April 1, 2012 by csukach
By Chris Sukach
Water usage is currently restricted to internal household use for the 28 properties that comprise the Overlook Mutual Water Company in El Paso County, Colo.
The 28 property owners in the arid neighborhood that’s about 7000 feet above sea level are also shareholders in a small water source that feeds all the properties.
While restrictions by a collective on what one cannot do on his or her own property, like watering outdoor gardens with a sprinkler, may be a cause for consternation in a community, most of the members of the Overlook Mutual Water Company understand its necessity.
“It ties us together,” said Mary Kovacevic, shareholder and water conserver. “It’s a finite resource up here,” she says referencing the 178 gallons each property is allowed to use in a 24-hour period.
Kovacevic is highly aware of both the water coming into her house and that is leaving it. In fact, she uses the water from her sink after washing dishes to water her lilac bushes.

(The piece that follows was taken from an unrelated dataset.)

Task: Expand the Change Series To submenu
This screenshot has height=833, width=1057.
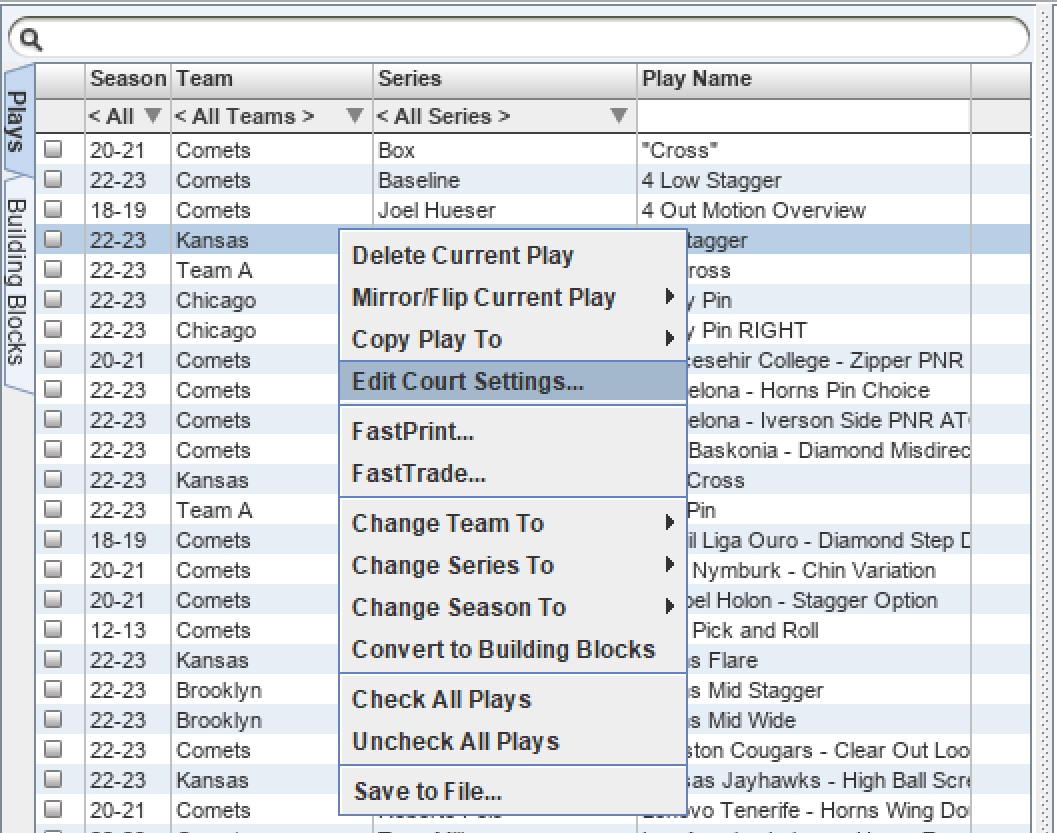Action: click(x=451, y=565)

“I built a trough so the water flows down to the plants,” Kovacevic says, discussing the rock-lined channel that runs from her kitchen door to her lilacs. “That’s the sink water, just from the dishes,” she says mentioning her method for reusing grey water.
She attributes her blooming lilacs to the dishwater.
“Those things haven’t bloomed in four years because I wasn’t watering them,” Kovacevic explains, referencing the outdoor water restrictions.
Kovacevic is constantly looking for ways to conserve water daily. In addition to repurposing her dishwater, she also saves the water after washing her face and hands.
“Just keep the stopper up,” Kovacevic shares. “Think about how many times a day you wash your hands.”
That saved water from hand washing goes to the lilacs as well.
“Don’t let it go,” she says, emphasizing the importance of conscious water usage.